I could go on for hours but you get the point. I knew when the episode started with Yoshino saying “Let’s be sure to chew our food carefully” that we were in for a display of Zetsuen’s glorious weirdness, and it didn’t disappoint. That the main story is still dizzyingly complex doesn’t even bother me, because barely being able to keep up forces you to react viscerally rather than intellectually, which is exactly how this show should be watched. There are so many sides at work here – we even got some focus on Hayakawa the political climber this week, with some hints of his ulterior motives (how ironic if this bit player turns out to be the puppetmaster in the end). Has the Mage of Exodus been split head over heart into Hanemura and Yoshino, as Samon says, or is this just another failed theory? What will happen now that the others know the truth of Aika’s relationship – will Mahiro even believe it, and what will the knowledge do to a potential Yoshino-Hakaze romance?

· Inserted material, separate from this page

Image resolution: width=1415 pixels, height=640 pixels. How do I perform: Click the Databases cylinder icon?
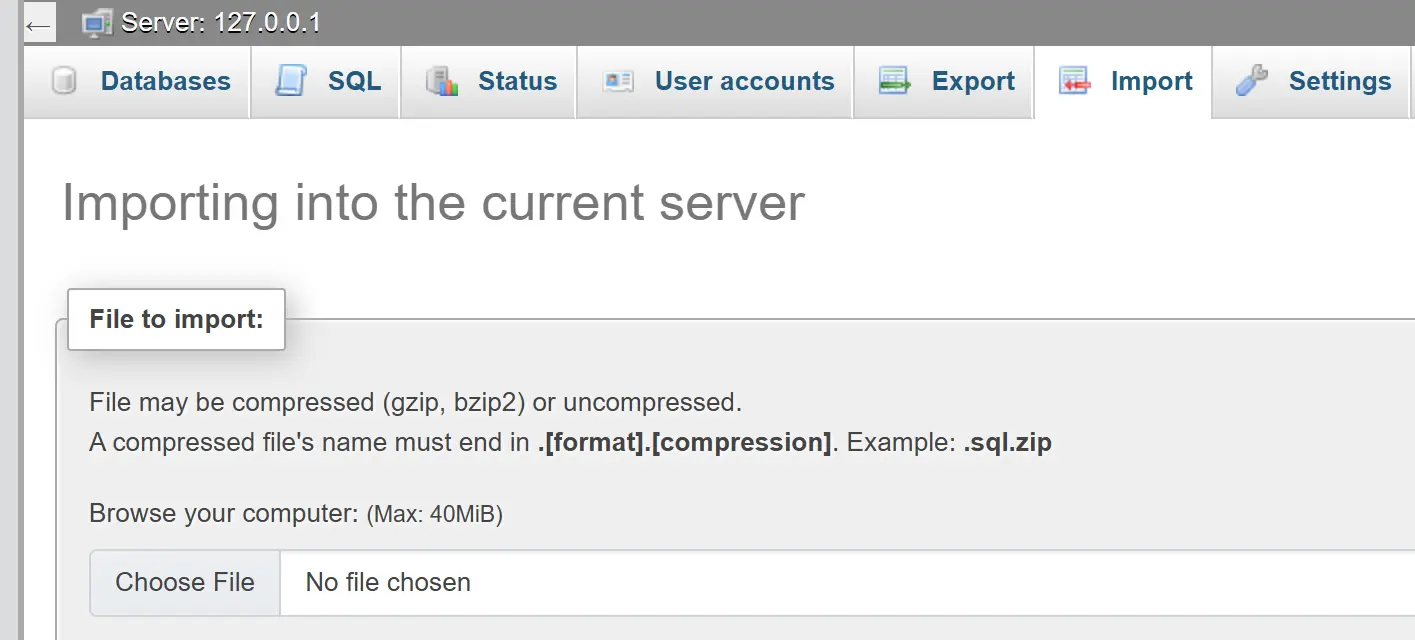pyautogui.click(x=65, y=81)
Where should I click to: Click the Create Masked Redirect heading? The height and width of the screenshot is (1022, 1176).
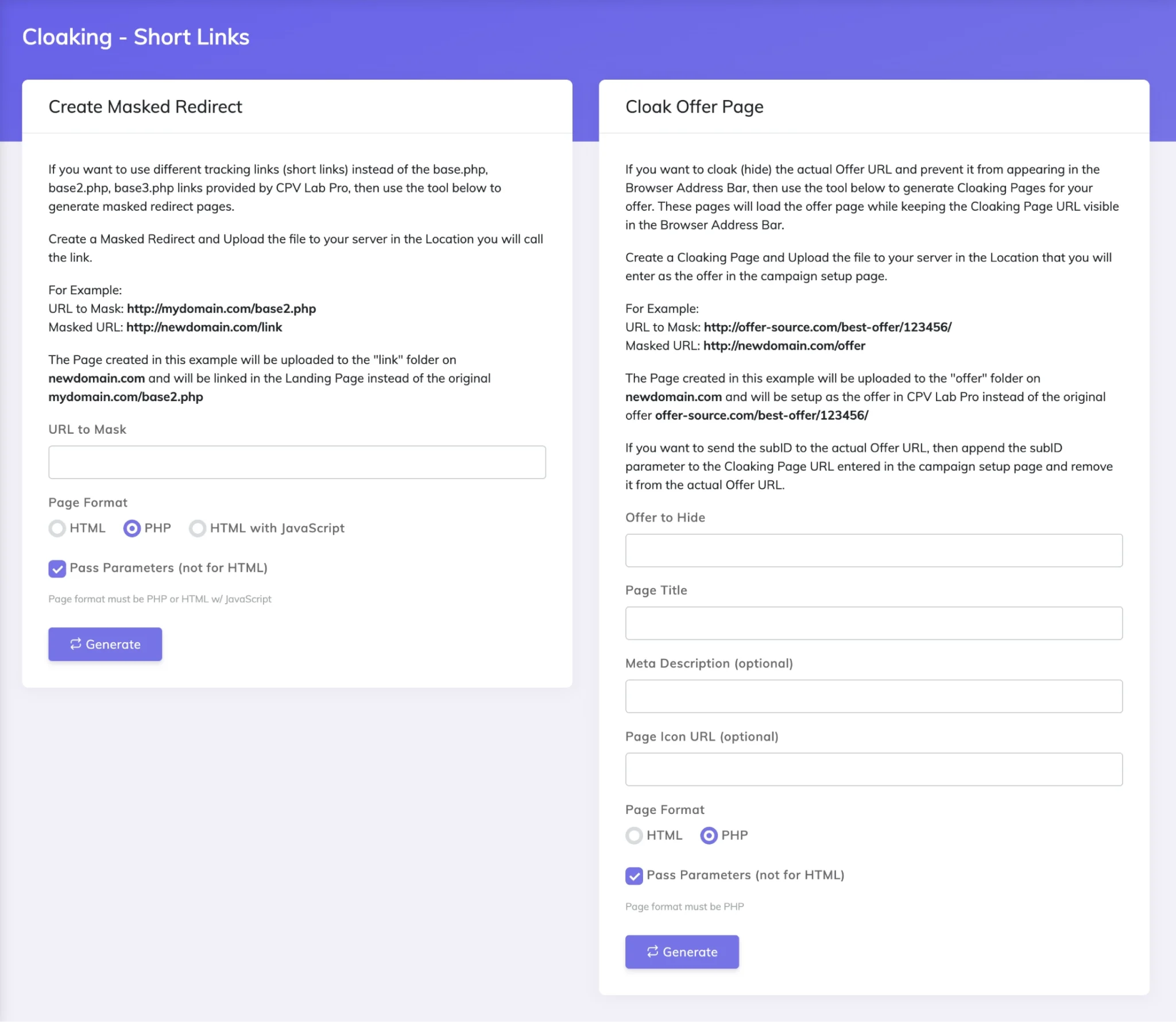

These should be fascinating questions to see answered, and there’s one more turn in the story I love to see – the delicious irony of the Tree of Genesis itself turning into a flash point for conflict between humans. That’s a perfect cherry on top of the grand story here, a repudiation of the very existence of the Tree of Genesis and what it represents. I don’t know what BONES has in store to tie all this together, but based on the work they’ve done so far I’m going to go into the last several episodes with a fair bit if optimism that they can pull it off.